Stored data entries:
= Beginning of Section =

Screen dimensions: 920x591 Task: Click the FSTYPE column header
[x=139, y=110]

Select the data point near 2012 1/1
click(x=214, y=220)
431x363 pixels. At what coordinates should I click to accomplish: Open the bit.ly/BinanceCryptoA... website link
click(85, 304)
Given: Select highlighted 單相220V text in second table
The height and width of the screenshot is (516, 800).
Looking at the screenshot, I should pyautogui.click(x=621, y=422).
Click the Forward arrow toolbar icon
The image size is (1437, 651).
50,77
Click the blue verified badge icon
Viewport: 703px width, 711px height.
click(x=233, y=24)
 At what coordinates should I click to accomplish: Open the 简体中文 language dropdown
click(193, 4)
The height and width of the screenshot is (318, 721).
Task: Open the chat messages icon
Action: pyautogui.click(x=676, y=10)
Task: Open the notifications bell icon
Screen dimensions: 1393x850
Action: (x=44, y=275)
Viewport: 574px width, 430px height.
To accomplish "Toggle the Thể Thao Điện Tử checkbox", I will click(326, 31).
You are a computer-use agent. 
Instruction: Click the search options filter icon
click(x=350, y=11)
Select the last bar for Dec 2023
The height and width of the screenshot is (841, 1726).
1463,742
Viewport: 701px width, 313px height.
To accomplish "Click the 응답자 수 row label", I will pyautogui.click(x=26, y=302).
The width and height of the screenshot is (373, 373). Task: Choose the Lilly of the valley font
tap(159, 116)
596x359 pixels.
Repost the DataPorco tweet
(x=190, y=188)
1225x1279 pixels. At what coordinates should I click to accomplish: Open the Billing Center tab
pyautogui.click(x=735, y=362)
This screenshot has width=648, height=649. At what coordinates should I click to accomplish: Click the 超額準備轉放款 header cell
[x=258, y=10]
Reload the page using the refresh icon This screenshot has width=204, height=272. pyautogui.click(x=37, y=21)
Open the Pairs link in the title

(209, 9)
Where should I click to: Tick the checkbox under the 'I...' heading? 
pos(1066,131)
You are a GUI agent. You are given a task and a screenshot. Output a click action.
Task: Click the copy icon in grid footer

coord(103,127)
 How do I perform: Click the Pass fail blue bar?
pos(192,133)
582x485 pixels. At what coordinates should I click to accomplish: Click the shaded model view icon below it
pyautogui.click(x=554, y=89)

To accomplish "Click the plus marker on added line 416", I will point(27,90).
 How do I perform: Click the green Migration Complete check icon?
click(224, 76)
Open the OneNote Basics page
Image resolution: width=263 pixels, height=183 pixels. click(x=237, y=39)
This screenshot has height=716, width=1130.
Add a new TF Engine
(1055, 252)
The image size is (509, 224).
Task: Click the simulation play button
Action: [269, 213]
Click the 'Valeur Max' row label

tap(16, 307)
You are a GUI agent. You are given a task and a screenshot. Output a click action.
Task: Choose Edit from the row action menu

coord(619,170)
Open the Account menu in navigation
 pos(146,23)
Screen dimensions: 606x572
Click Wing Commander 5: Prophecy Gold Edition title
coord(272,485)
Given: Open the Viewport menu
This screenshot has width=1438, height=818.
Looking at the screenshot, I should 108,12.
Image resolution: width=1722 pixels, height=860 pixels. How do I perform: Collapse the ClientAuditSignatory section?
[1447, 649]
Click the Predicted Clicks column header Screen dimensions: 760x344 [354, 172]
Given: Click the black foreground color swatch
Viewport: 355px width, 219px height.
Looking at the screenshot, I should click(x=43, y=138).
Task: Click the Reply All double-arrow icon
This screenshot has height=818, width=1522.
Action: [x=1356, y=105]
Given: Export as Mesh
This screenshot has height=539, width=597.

= End of Section =

Print the records above exactly as written.

◆ Result:
Screen dimensions: 920x591 Task: Click the FSTYPE column header
[x=139, y=110]

Select the data point near 2012 1/1
click(x=214, y=220)
431x363 pixels. At what coordinates should I click to accomplish: Open the bit.ly/BinanceCryptoA... website link
click(85, 304)
Given: Select highlighted 單相220V text in second table
The height and width of the screenshot is (516, 800).
Looking at the screenshot, I should pyautogui.click(x=621, y=422).
Click the Forward arrow toolbar icon
The image size is (1437, 651).
50,77
Click the blue verified badge icon
Viewport: 703px width, 711px height.
click(x=233, y=24)
 At what coordinates should I click to accomplish: Open the 简体中文 language dropdown
click(193, 4)
The height and width of the screenshot is (318, 721).
Task: Open the chat messages icon
Action: pyautogui.click(x=676, y=10)
Task: Open the notifications bell icon
Screen dimensions: 1393x850
Action: (x=44, y=275)
Viewport: 574px width, 430px height.
To accomplish "Toggle the Thể Thao Điện Tử checkbox", I will click(326, 31).
You are a computer-use agent. 
Instruction: Click the search options filter icon
click(x=350, y=11)
Select the last bar for Dec 2023
The height and width of the screenshot is (841, 1726).
1463,742
Viewport: 701px width, 313px height.
To accomplish "Click the 응답자 수 row label", I will pyautogui.click(x=26, y=302).
The width and height of the screenshot is (373, 373). Task: Choose the Lilly of the valley font
tap(159, 116)
596x359 pixels.
Repost the DataPorco tweet
(x=190, y=188)
1225x1279 pixels. At what coordinates should I click to accomplish: Open the Billing Center tab
pyautogui.click(x=735, y=362)
This screenshot has width=648, height=649. At what coordinates should I click to accomplish: Click the 超額準備轉放款 header cell
[x=258, y=10]
Reload the page using the refresh icon This screenshot has width=204, height=272. pyautogui.click(x=37, y=21)
Open the Pairs link in the title

(209, 9)
Where should I click to: Tick the checkbox under the 'I...' heading? 
pos(1066,131)
You are a GUI agent. You are given a task and a screenshot. Output a click action.
Task: Click the copy icon in grid footer

coord(103,127)
 How do I perform: Click the Pass fail blue bar?
pos(192,133)
582x485 pixels. At what coordinates should I click to accomplish: Click the shaded model view icon below it
pyautogui.click(x=554, y=89)

To accomplish "Click the plus marker on added line 416", I will point(27,90).
 How do I perform: Click the green Migration Complete check icon?
click(224, 76)
Open the OneNote Basics page
Image resolution: width=263 pixels, height=183 pixels. click(x=237, y=39)
This screenshot has height=716, width=1130.
Add a new TF Engine
(1055, 252)
The image size is (509, 224).
Task: Click the simulation play button
Action: [269, 213]
Click the 'Valeur Max' row label

tap(16, 307)
You are a GUI agent. You are given a task and a screenshot. Output a click action.
Task: Choose Edit from the row action menu

coord(619,170)
Open the Account menu in navigation
 pos(146,23)
Screen dimensions: 606x572
Click Wing Commander 5: Prophecy Gold Edition title
coord(272,485)
Given: Open the Viewport menu
This screenshot has width=1438, height=818.
Looking at the screenshot, I should 108,12.
Image resolution: width=1722 pixels, height=860 pixels. How do I perform: Collapse the ClientAuditSignatory section?
[1447, 649]
Click the Predicted Clicks column header Screen dimensions: 760x344 [354, 172]
Given: Click the black foreground color swatch
Viewport: 355px width, 219px height.
Looking at the screenshot, I should click(x=43, y=138).
Task: Click the Reply All double-arrow icon
This screenshot has height=818, width=1522.
Action: [x=1356, y=105]
Given: Export as Mesh
This screenshot has height=539, width=597.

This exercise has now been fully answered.